The experience of other snow leopard range countries supports the
conclusion that sparse human presence does not affect this wild
cat's well-being. A soon-to-be published report on Mongolia by the
Seattle-based Snow Leopard Trust (SLT) indicates that the presence
or absence of nomadic herders around snow leopards inside as well
as outside PAs in the South Gobi Desert does not affect the
probability of snow leopards using a particular site.
Complementarily, there is no record anywhere in the world of a
human death due to a snow leopard attack.
So, by the time Project Snow Leopard drew up its plan in 2008, a
diverse team of officials and experts from the Union Ministry of
Environment & Forests, WII, WWF and NCF-SLT, apart from five
snow leopard states, had come to agree that 'given the widespread
occurrence of wildlife on common land, and the continued
traditional land use within PAs, wildlife management in the region
needs to be made participatory both within and outside PAs'.
More than one-third of the project budget (at least 3 per cent of the Ministry's total outlay) was earmarked for facilitating a 'landscape-
level approach', rationalising 'the existing PA network' and developing 'a framework for wildlife conservation outside PAs'.
Each of the five states was supposed to select a Project Snow Leopard site, a combination of PA and non-PA areas, within a year and set
up a state-level snow leopard conservation society with community participation. However, given the slow pace at which governments
function, not much has moved since, except in Himachal Pradesh, where the state forest department has set up a participatory
management plan for over half of Spiti wildlife division.
The red tape apart, two other factors are threatening to thwart this unique conservation project: the reluctance of the Ministry to
release funds to non-PAs, and the indifference of some state forest departments towards a management plan for areas outside
sanctuaries and national parks (such a plan must be submitted). "Snow leopards are present in many areas outside PAs, and I have
asked for proposals from all high-altitude divisions. But there is no response from the non-wildlife divisions yet. It's probably a mindset
issue," sighs Srikant Chandola, chief wildlife warden, Uttarakhand.
Perhaps the same mindset prompted a 2010 WWF-India report to recommend only PAs in Uttarakhand as potential sites for snow
leopard conservation, though the author Aishwarya Maheshwari now agrees that a landscape approach, "as mentioned in Project Snow
Leopard", is necessary.

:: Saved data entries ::
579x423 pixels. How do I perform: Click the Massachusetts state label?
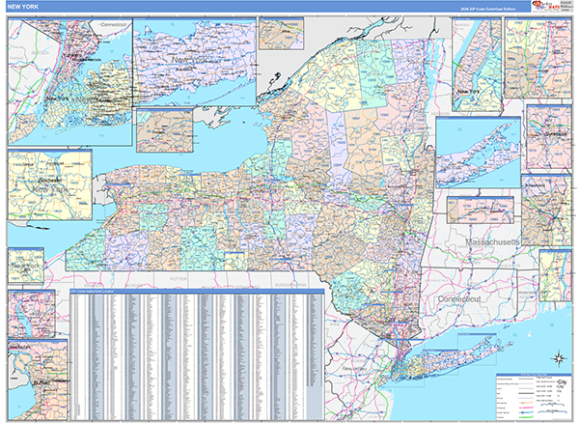coord(492,242)
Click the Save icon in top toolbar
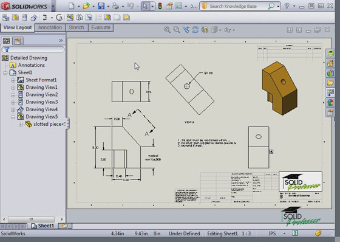Image resolution: width=340 pixels, height=242 pixels. coord(101,6)
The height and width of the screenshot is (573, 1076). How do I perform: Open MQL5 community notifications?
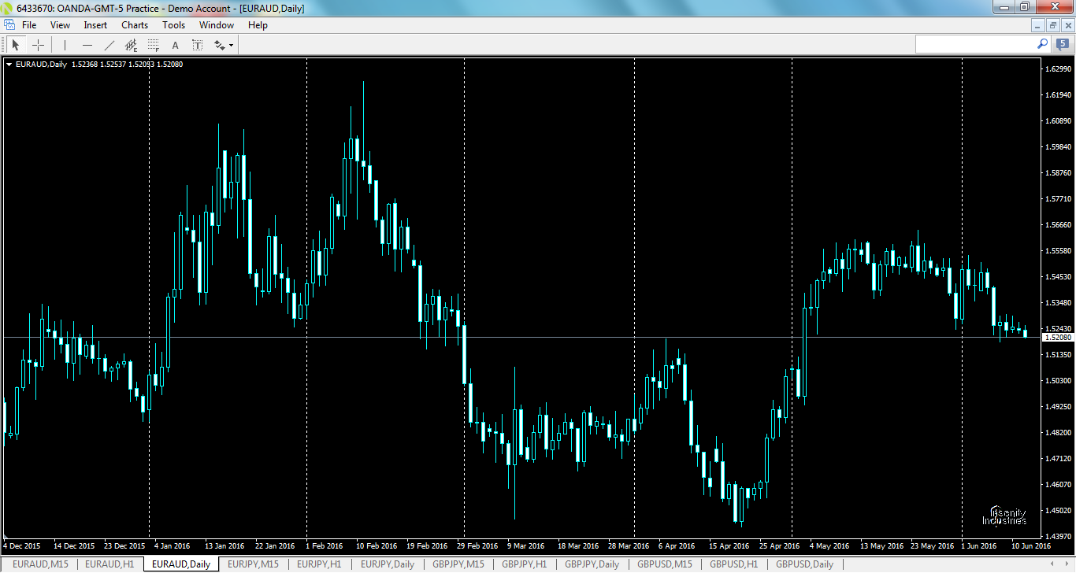[1059, 44]
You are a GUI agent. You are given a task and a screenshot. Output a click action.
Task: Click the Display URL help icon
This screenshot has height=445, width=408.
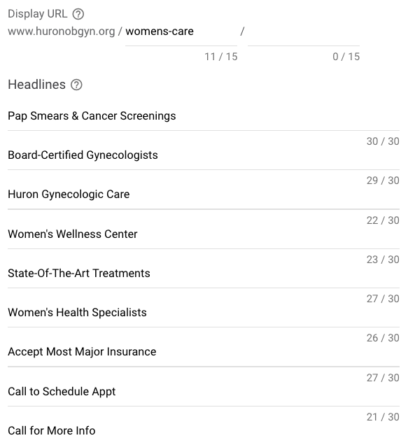[x=78, y=14]
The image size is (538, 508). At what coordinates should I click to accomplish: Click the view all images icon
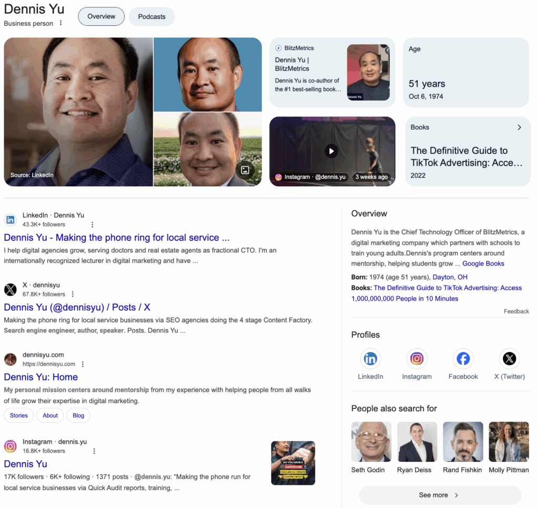tap(245, 170)
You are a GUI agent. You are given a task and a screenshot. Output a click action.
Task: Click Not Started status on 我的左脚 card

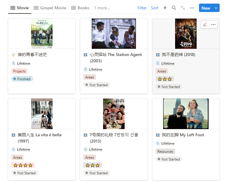169,159
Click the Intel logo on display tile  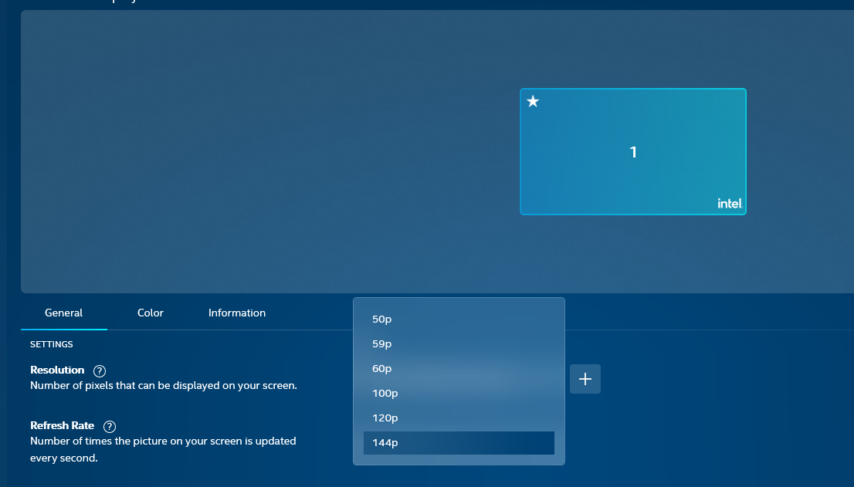click(729, 204)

:: Problem requirements ::
Answer these questions from the snow leopard excerpt:
(a) Which Seattle-based organization produced the report on Mongolia?
(b) In what year did Project Snow Leopard draw up its plan?
(c) Who is the chief wildlife warden of Uttarakhand?
None of the saved data entries is needed.

:: Answer section ::
(a) The Snow Leopard Trust (SLT)
(b) 2008
(c) Srikant Chandola